### Provided passage
# Stern Light Placement... Port vs. Starboard



## FlyBye (Aug 6, 2011)

I have purchased a all-around stern light for my jon boat and I'm not clear on the "letter of the law" about placement. The majority of the new boats you see have the stern light on the starboard side of the boat. I have seen photo's of others that have their stern light on the port side. Is there a specific reqirement for one side or the other?

The reason I ask is that I will have my deep cycle battery for the trolling motor on the port side and the gas tank for the outboard motor on the starboard side. I would rather not run wires near the gas tank even if it is encased in pvc/conduit.


----------



## Waterwings (Aug 6, 2011)

I'm really not sure if mounting it port or stbd makes any difference, but most I've seen were on the stbd side. Is it possible to swap your battery/gas tank configuration around, then mount the light on the stbd side? I don't fish at night, so no lights on my boat.

### Exercises
1. Reproduce the stern light thread starting with "The reason I" and going on through "on my boat.", swapping "gas tank" for "fuel tank" each time it occurs.
2. Pick up the stern light thread where it stops and carry it on.

### Source excerpt
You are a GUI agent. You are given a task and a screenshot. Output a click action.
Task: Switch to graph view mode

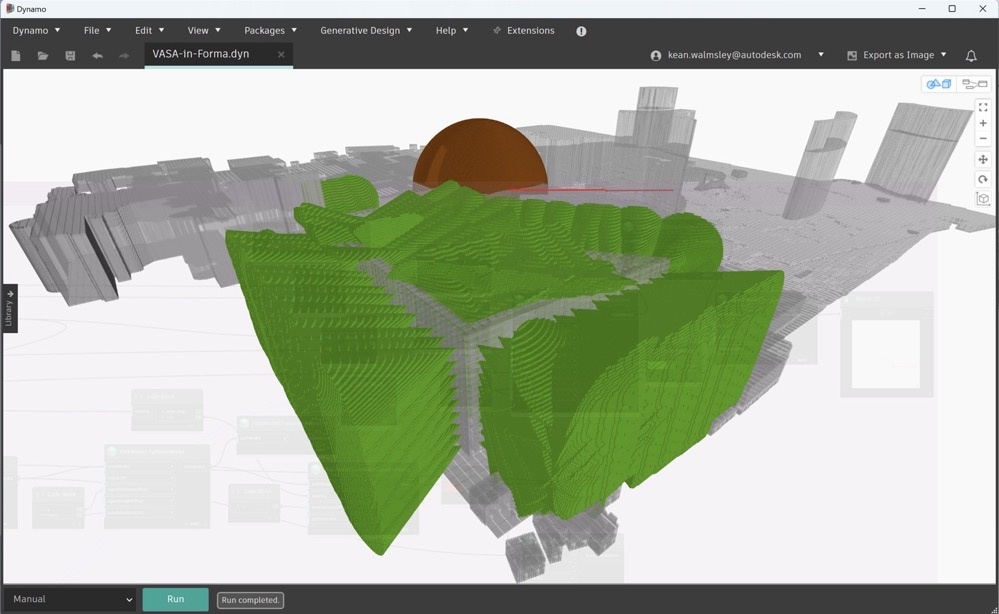pos(974,85)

### Answers below
1.
The reason I ask is that I will have my deep cycle battery for the trolling motor on the port side and the fuel tank for the outboard motor on the starboard side. I would rather not run wires near the fuel tank even if it is encased in pvc/conduit.


----------



## Waterwings (Aug 6, 2011)

I'm really not sure if mounting it port or stbd makes any difference, but most I've seen were on the stbd side. Is it possible to swap your battery/fuel tank configuration around, then mount the light on the stbd side? I don't fish at night, so no lights on my boat.

2.
----------



## Butthead (Aug 10, 2011)

I would check your state DNR web page. I didn't think it mattered which side the stern light is on, but I know it's pretty important to have the bow lights on correctly. :mrgreen:


----------



## FlyBye (Aug 19, 2011)

Recently received a response from the Wildlife & Fish folks and they said that stern all around lights on boats my size could be on either port or starboard sides as long as it was visible 360 degrees around and on the stern.


----------



## Ictalurus (Aug 19, 2011)

Thanks for posting that, good legal stuff to know when planning.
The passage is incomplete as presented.